FlyerTalk Forums - View Single Post - Hotels that limit access to certain internet sites
Old Aug 29, 2005 | 7:05 pm
  #11  
ridgeback
 
Join Date: Apr 2005
Location: AUS
Programs: AA Plat, HH Gold
Posts: 170
One thing that makes me angry is that I have inadvertently become a customer of a company that treats me like a child. They are within their rights to provide whatever net access they want. I didn't suggest otherwise so, robb, I'm not sure how you reached your opinion. But they shouldn't advertise that they provide it without providing a disclaimer that the internet access they provide is not "full" internet access or even the "standard" sort of access provided in hotels around the world. Indeed, if they are going to take the highly unusual step of censoring what their guests read, I think that they owe a duty to disclose that, esp. before the guests check in to the hotel.

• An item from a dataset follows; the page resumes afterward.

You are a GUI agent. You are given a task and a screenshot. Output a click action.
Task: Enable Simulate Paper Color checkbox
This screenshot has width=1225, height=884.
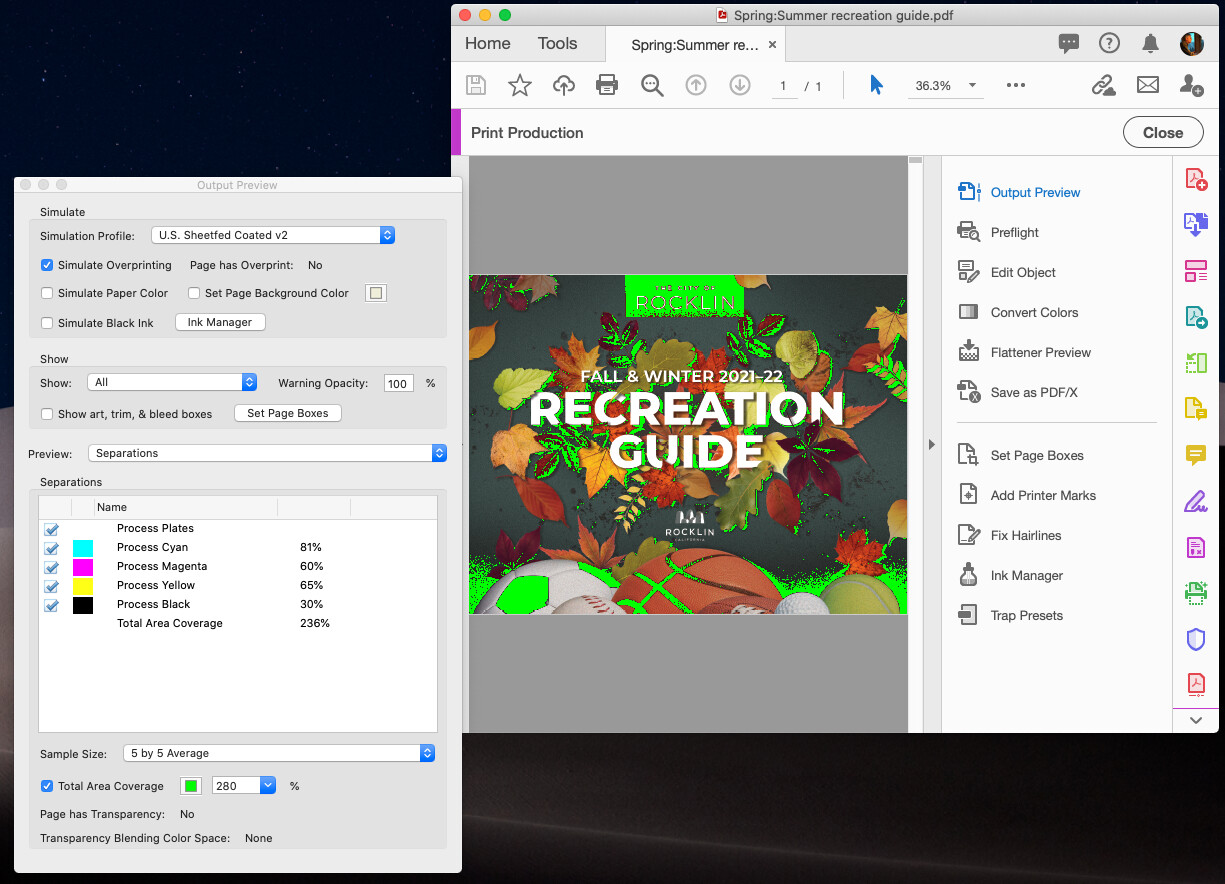pos(47,293)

If I were in China I would well understand that I wouldn't have unfettered access. But this is the USA. I'm surprised that so many here are willing to let corporate big brother decide what internet sites they can view or not view. What's the difference between this and when your home internet provider decides what sites they will allow you to visit? What happens when your AOL, for their own corporate reasons, decides that you can't visit the sites of Yahoo or MSN? Censorship of what an individual reads or views is highly repulsive. I value my freedom. If a hotel corporation is going to intrude on my privacy within a room that I buy and pay for, that's not a hotel company that I'm going to be frequenting.

Given that they ban "boobs" but not any other kind of information, including how to make a bomb, kill and maim, they are also a company that has their priorities in a wrong place. I find it repulsive and an indication of a hospitality provider that puts their own skewed priorities above their paying guests' preferences.

Originally Posted by robb
Presumably the other thread will be moved here, so I'll answer here.

You're more than welcome to encourage people to not stay at these hotels, but I would think that they have a right to offer whatever services they want. You say you asked them if they had in-room internet and that they should have told you it was limited by netnanny or something like that.

Is it really any different than if you had asked if they had in-room movies and they said yes without telling you they don't have adult movies?

Maybe a little bit, but not enough to get angry at them about. They can offer what they want and you can decide it's not what you want to buy.

I would, however, expect that you should get your internet access money back.